TASK
Among the lines of data below, reproduce only those from the one with "This screenshot has height=864, width=1536." through the one with "Task: Click the 'Connected", exactly as they stand, both ends included.

DATASET EXTRACT
::::::::::
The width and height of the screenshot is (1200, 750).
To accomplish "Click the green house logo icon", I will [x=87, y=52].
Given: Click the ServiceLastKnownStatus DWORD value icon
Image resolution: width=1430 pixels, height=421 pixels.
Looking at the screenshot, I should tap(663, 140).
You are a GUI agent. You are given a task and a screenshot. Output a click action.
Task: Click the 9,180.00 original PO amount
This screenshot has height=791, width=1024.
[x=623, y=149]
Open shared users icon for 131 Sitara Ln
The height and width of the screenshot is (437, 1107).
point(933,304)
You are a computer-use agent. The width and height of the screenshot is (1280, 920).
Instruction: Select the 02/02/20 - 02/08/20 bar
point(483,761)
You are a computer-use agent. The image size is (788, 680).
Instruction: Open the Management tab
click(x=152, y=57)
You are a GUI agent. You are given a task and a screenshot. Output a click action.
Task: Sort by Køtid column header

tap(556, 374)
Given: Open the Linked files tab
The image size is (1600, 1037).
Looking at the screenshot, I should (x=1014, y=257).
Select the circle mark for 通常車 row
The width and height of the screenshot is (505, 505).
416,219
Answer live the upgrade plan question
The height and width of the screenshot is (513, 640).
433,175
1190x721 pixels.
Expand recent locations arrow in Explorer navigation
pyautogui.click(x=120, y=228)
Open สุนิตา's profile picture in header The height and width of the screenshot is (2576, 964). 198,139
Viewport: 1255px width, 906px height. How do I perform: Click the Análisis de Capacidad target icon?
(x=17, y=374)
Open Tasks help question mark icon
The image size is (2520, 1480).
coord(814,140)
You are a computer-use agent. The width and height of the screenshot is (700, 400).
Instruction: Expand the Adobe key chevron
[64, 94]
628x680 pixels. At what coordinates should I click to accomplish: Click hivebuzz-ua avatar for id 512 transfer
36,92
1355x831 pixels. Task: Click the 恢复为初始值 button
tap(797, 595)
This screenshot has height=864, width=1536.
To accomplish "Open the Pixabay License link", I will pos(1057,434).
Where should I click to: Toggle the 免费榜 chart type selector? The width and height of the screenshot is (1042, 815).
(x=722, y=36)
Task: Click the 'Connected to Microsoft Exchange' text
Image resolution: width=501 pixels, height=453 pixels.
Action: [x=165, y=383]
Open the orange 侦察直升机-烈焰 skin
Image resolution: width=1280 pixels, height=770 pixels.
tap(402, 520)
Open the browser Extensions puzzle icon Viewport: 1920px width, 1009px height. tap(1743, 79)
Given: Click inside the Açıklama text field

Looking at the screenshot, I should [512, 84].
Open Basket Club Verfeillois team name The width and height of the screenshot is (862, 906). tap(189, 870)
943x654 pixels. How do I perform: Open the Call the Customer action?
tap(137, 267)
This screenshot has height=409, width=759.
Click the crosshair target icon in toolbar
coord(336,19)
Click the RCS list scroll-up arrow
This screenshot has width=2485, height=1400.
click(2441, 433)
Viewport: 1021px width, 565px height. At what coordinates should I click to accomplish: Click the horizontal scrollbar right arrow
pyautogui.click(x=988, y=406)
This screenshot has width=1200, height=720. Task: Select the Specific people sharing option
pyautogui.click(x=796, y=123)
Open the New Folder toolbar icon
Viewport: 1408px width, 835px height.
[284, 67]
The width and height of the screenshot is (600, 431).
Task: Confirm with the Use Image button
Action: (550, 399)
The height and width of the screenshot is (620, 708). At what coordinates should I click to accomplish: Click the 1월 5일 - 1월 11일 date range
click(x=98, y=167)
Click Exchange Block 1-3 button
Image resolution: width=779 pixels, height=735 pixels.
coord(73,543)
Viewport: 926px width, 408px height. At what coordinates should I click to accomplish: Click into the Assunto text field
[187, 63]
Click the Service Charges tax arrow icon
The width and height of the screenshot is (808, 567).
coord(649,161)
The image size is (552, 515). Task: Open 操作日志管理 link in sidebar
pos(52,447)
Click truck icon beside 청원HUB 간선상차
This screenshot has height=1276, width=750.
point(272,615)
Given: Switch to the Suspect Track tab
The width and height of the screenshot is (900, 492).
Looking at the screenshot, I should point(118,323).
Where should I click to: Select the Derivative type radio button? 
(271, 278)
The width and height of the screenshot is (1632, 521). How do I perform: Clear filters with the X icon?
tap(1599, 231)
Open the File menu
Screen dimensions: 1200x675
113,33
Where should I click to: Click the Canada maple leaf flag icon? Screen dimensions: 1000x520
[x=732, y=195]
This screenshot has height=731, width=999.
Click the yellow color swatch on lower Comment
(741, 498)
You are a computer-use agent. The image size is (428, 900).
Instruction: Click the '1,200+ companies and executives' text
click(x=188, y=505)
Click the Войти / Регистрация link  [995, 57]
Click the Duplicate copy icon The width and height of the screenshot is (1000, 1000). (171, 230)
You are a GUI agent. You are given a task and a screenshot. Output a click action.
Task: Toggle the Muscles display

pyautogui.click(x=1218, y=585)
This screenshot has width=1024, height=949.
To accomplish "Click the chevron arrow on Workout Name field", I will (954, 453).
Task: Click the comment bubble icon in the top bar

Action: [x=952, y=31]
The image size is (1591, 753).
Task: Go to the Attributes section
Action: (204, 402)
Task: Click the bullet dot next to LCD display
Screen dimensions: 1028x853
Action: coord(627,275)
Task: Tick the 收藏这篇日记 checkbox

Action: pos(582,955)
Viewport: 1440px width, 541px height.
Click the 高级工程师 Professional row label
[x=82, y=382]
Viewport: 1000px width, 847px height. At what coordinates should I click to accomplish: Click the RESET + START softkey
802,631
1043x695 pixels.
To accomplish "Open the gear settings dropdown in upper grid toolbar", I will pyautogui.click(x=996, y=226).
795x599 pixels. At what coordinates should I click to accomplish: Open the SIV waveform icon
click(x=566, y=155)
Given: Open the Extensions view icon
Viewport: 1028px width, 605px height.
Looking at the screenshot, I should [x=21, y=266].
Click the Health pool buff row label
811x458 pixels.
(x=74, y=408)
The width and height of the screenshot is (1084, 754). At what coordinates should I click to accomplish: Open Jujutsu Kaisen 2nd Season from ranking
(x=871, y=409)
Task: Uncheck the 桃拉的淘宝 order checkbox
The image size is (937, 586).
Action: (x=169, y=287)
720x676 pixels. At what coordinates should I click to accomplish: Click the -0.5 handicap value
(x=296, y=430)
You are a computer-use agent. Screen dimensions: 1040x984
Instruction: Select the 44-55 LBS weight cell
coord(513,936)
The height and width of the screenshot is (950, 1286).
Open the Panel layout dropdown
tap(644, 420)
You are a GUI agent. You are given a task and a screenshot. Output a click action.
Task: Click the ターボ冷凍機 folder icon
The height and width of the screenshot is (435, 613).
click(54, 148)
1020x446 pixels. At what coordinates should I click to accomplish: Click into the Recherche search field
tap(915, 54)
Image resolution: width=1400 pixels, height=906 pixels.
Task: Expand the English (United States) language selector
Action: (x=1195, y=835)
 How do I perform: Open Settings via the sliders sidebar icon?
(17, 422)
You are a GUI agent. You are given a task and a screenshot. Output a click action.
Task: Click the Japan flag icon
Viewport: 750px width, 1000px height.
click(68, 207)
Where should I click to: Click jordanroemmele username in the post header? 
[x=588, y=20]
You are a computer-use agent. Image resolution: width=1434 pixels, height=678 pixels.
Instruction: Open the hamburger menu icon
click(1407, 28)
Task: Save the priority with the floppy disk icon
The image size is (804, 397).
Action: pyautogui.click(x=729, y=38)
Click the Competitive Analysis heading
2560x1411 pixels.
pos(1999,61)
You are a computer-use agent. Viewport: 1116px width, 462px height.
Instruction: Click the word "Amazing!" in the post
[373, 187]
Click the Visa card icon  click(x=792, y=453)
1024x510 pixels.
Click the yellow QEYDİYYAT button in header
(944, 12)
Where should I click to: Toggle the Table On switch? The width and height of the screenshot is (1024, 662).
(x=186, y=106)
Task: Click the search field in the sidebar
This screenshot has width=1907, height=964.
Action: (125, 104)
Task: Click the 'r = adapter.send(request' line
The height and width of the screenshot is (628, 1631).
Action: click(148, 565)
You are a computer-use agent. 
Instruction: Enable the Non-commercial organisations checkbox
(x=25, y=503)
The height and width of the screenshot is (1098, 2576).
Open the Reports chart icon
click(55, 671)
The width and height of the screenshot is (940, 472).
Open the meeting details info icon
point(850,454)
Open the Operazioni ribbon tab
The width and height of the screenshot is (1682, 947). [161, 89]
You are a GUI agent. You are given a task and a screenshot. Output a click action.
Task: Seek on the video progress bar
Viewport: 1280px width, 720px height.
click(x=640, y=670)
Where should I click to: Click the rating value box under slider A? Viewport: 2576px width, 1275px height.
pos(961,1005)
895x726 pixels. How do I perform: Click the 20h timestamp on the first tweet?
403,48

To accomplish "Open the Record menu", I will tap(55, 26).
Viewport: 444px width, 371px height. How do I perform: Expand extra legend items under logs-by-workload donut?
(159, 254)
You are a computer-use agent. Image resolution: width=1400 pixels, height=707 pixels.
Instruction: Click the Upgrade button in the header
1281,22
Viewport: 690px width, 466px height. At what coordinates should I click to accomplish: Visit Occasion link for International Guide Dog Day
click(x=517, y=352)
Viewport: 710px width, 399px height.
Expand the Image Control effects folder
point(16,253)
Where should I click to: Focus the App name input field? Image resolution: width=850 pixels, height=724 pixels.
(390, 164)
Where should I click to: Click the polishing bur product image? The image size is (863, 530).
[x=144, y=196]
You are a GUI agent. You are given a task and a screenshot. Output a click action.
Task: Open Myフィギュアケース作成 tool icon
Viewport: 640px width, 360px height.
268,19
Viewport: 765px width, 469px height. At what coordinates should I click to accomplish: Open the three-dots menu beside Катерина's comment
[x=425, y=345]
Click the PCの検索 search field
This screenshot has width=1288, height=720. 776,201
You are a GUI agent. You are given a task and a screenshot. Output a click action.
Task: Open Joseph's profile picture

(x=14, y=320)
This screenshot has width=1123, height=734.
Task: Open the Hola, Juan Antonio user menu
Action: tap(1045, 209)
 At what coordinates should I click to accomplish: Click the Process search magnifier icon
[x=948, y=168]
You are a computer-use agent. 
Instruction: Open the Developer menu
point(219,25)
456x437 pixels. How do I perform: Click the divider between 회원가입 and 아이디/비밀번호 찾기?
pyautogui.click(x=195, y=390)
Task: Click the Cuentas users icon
::::::::::
RESPONSE BELOW
This screenshot has height=864, width=1536.
To accomplish "Open the Pixabay License link", I will pos(1057,434).
Where should I click to: Toggle the 免费榜 chart type selector? The width and height of the screenshot is (1042, 815).
(x=722, y=36)
Task: Click the 'Connected to Microsoft Exchange' text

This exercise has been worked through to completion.